**What to produce**
Please type out the full listing below unchanged, line for line.

**Input**
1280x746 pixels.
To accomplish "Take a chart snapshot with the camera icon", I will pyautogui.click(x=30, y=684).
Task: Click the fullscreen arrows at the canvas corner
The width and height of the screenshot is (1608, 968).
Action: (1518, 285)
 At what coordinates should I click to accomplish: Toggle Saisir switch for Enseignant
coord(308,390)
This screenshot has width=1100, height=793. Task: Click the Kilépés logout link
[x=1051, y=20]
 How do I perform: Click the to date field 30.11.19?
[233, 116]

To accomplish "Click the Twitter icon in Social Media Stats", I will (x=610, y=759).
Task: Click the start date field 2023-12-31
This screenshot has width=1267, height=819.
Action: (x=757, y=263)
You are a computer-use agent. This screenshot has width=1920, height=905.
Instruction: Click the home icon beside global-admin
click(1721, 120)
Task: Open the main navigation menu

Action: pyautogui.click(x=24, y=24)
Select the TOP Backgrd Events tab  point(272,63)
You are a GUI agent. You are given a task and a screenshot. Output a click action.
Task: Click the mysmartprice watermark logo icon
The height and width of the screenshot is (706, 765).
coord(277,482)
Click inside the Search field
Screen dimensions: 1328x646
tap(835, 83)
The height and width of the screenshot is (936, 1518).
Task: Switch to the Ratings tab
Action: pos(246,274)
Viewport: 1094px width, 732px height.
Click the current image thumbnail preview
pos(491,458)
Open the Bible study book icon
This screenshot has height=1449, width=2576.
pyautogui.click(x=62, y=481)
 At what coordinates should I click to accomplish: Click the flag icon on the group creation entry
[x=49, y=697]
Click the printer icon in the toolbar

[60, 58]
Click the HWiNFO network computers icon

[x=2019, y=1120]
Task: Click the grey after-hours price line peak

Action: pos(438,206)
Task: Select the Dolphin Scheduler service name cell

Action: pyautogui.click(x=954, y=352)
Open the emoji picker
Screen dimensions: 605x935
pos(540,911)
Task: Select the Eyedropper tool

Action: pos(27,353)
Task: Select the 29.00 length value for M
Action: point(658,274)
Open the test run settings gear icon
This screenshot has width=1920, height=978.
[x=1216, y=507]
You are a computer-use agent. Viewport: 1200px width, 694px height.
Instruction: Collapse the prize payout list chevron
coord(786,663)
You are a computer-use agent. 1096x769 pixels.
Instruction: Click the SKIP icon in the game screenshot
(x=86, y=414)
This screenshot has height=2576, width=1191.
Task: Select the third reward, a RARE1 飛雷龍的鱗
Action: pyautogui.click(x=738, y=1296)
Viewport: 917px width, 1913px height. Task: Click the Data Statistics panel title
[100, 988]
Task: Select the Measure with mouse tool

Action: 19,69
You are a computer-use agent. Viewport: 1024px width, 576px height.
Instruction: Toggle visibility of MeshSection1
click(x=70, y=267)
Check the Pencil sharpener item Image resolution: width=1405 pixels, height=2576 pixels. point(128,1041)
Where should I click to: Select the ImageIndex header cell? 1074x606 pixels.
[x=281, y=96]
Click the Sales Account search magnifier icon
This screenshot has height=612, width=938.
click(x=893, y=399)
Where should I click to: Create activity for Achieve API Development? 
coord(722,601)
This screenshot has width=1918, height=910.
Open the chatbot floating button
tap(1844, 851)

**Written response**
1280x746 pixels.
To accomplish "Take a chart snapshot with the camera icon", I will pyautogui.click(x=30, y=684).
Task: Click the fullscreen arrows at the canvas corner
The width and height of the screenshot is (1608, 968).
Action: (1518, 285)
 At what coordinates should I click to accomplish: Toggle Saisir switch for Enseignant
coord(308,390)
This screenshot has width=1100, height=793. Task: Click the Kilépés logout link
[x=1051, y=20]
 How do I perform: Click the to date field 30.11.19?
[233, 116]

To accomplish "Click the Twitter icon in Social Media Stats", I will (x=610, y=759).
Task: Click the start date field 2023-12-31
This screenshot has width=1267, height=819.
Action: (x=757, y=263)
You are a computer-use agent. This screenshot has width=1920, height=905.
Instruction: Click the home icon beside global-admin
click(1721, 120)
Task: Open the main navigation menu

Action: pyautogui.click(x=24, y=24)
Select the TOP Backgrd Events tab  point(272,63)
You are a GUI agent. You are given a task and a screenshot. Output a click action.
Task: Click the mysmartprice watermark logo icon
The height and width of the screenshot is (706, 765).
coord(277,482)
Click inside the Search field
Screen dimensions: 1328x646
tap(835, 83)
The height and width of the screenshot is (936, 1518).
Task: Switch to the Ratings tab
Action: pos(246,274)
Viewport: 1094px width, 732px height.
Click the current image thumbnail preview
pos(491,458)
Open the Bible study book icon
This screenshot has height=1449, width=2576.
pyautogui.click(x=62, y=481)
 At what coordinates should I click to accomplish: Click the flag icon on the group creation entry
[x=49, y=697]
Click the printer icon in the toolbar

[60, 58]
Click the HWiNFO network computers icon

[x=2019, y=1120]
Task: Click the grey after-hours price line peak

Action: pos(438,206)
Task: Select the Dolphin Scheduler service name cell

Action: pyautogui.click(x=954, y=352)
Open the emoji picker
Screen dimensions: 605x935
pos(540,911)
Task: Select the Eyedropper tool

Action: pos(27,353)
Task: Select the 29.00 length value for M
Action: point(658,274)
Open the test run settings gear icon
This screenshot has width=1920, height=978.
[x=1216, y=507]
You are a computer-use agent. Viewport: 1200px width, 694px height.
Instruction: Collapse the prize payout list chevron
coord(786,663)
You are a computer-use agent. 1096x769 pixels.
Instruction: Click the SKIP icon in the game screenshot
(x=86, y=414)
This screenshot has height=2576, width=1191.
Task: Select the third reward, a RARE1 飛雷龍的鱗
Action: pyautogui.click(x=738, y=1296)
Viewport: 917px width, 1913px height. Task: Click the Data Statistics panel title
[100, 988]
Task: Select the Measure with mouse tool

Action: 19,69
You are a computer-use agent. Viewport: 1024px width, 576px height.
Instruction: Toggle visibility of MeshSection1
click(x=70, y=267)
Check the Pencil sharpener item Image resolution: width=1405 pixels, height=2576 pixels. point(128,1041)
Where should I click to: Select the ImageIndex header cell? 1074x606 pixels.
[x=281, y=96]
Click the Sales Account search magnifier icon
This screenshot has height=612, width=938.
click(x=893, y=399)
Where should I click to: Create activity for Achieve API Development? 
coord(722,601)
This screenshot has width=1918, height=910.
Open the chatbot floating button
tap(1844, 851)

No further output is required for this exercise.